Federal grants totaling $474.5 million were awarded to community colleges and universities around the country for the development and expansion of innovative training programs in partnership with local employers.
The grants are part of the Trade Adjustment Assistance Community College and Career Training grant program, a multiyear, nearly $2 billion initiative to expand targeted training programs for unemployed workers, especially those impacted by foreign trade, according to the Department of Labor is implementing and administering the program in coordination with the U.S. Department of Education.
The 57 grants will support 190 projects in at least 183 schools in every state plus the District of Columbia and Puerto Rico. The grants will expand programs in growing industries, such as advanced manufacturing, transportation and health care.

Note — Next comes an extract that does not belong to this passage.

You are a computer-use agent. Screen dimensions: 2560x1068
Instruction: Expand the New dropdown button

All course materials developed using these public funds will be available through the Open Educational Resources initiative so that others can access and build on successful training models. The U.S. Department of Commerce is also encouraging employers to collaborate with local colleges eligible for funding through this program.

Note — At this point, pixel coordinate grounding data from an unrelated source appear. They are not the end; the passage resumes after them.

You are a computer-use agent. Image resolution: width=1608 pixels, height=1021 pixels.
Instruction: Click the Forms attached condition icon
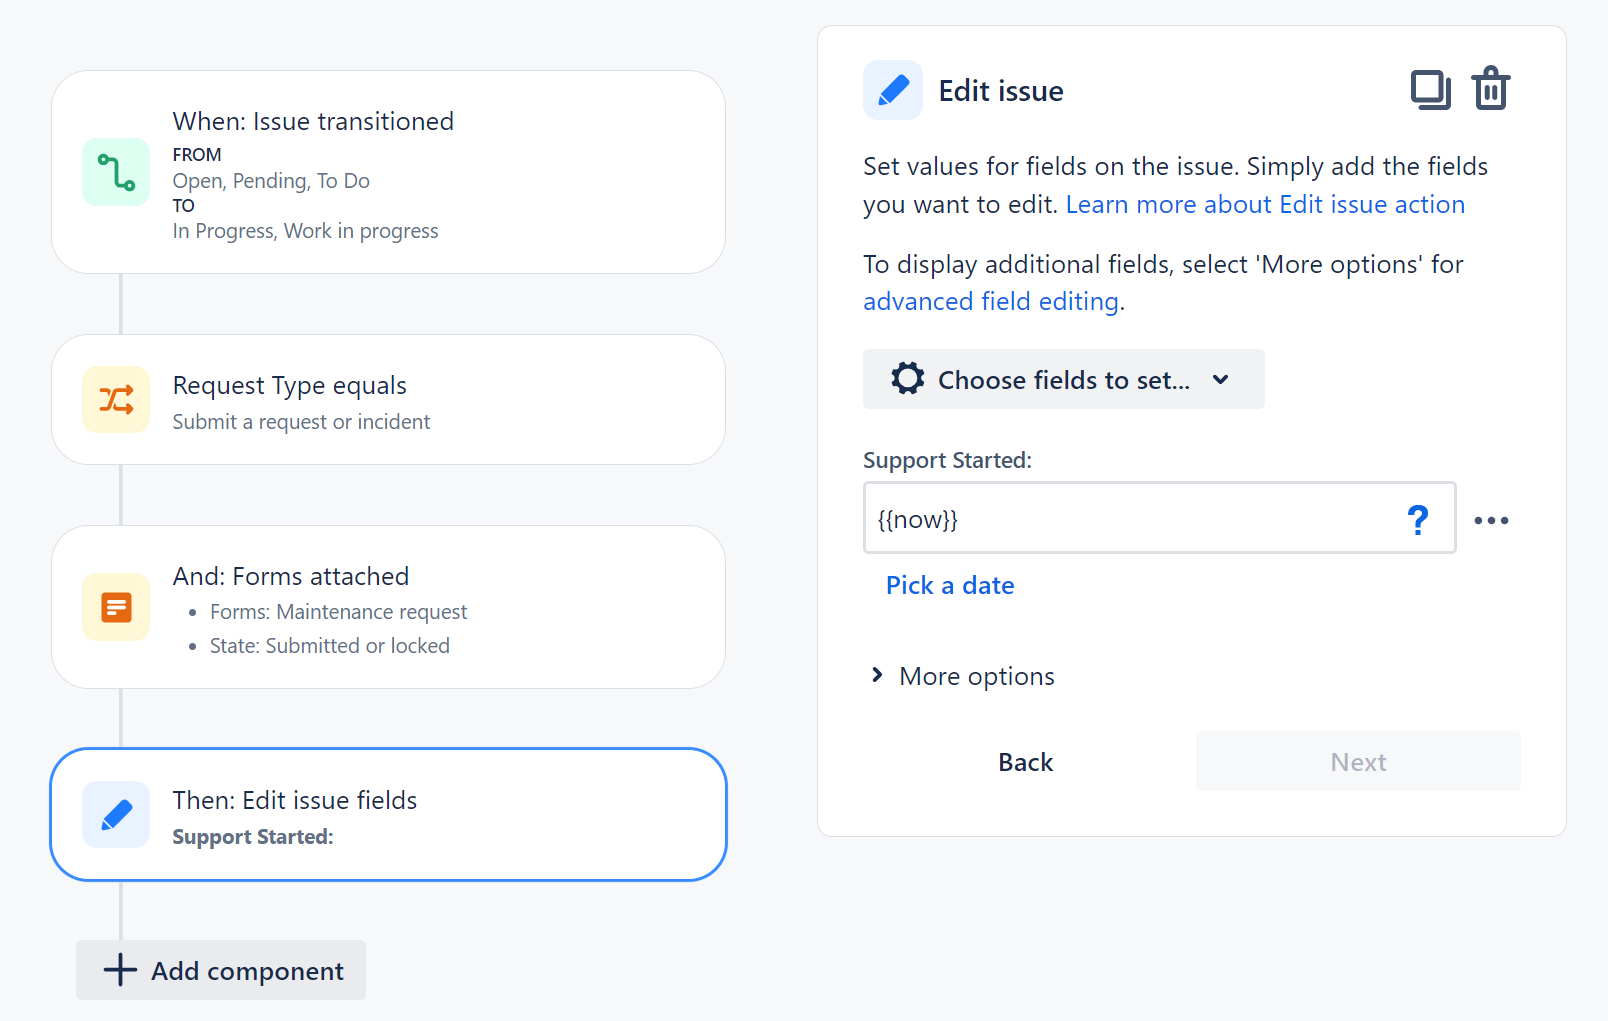(x=116, y=607)
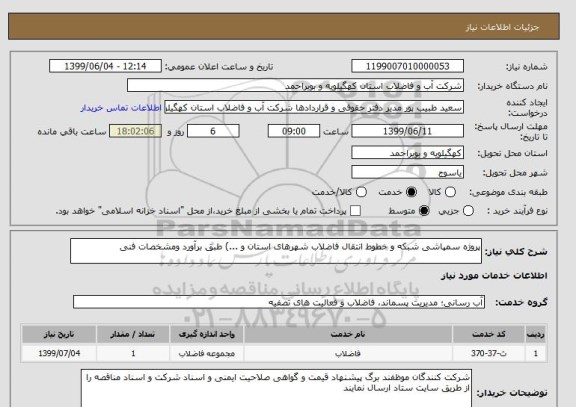The image size is (576, 407).
Task: Click the deadline hour field showing 09:00
Action: (294, 131)
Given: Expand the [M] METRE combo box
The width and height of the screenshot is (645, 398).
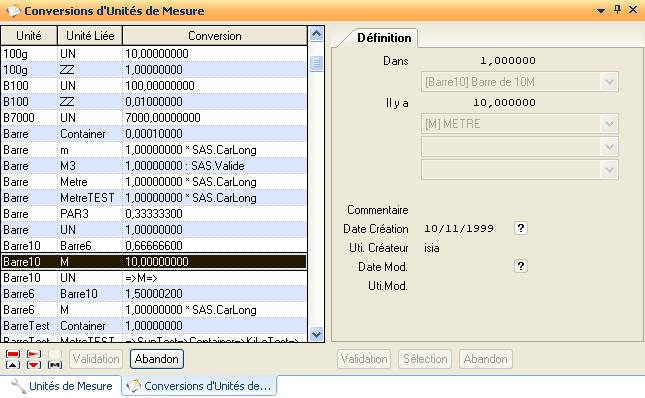Looking at the screenshot, I should pyautogui.click(x=609, y=124).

“Community colleges play a vital role in training Americans to meet the needs of employers today,” U.S. Secretary of Education Arne Duncan said in a statement. “As our economy continues to rebuild, businesses are looking for employees with the skills their company needs to stay competitive, and America’s students and adult workers want to be equipped to fill those roles. These grants help to meet those demands, providing critical investments in education and supporting key partnerships.”
The grants include 20 awards to community college and university consortia totaling $377,452,319 and 23 awards to individual institutions totaling $61,943,218. Fourteen states and territories, which were not funded through the competitive award process, will develop a qualifying project and receive an approximately $2.5 million grant.
Grantees will use these funds to transform the way they schedule, sequence and deliver education and training programs that can be completed in two years or less. A variety of activities will be made possible, including the hiring or training instructors to expand capacity to offer in-demand courses or certifications, leveraging online learning to accelerate skills attainment, developing new curricula and training models to add additional classes and certifications, purchasing new equipment to ensure students train on what employers actually use, designing new programs based on the input and needs of local employers, and expanding career pathways in which stackable credentials are linked to industry skills and lead participants to higher-skill jobs.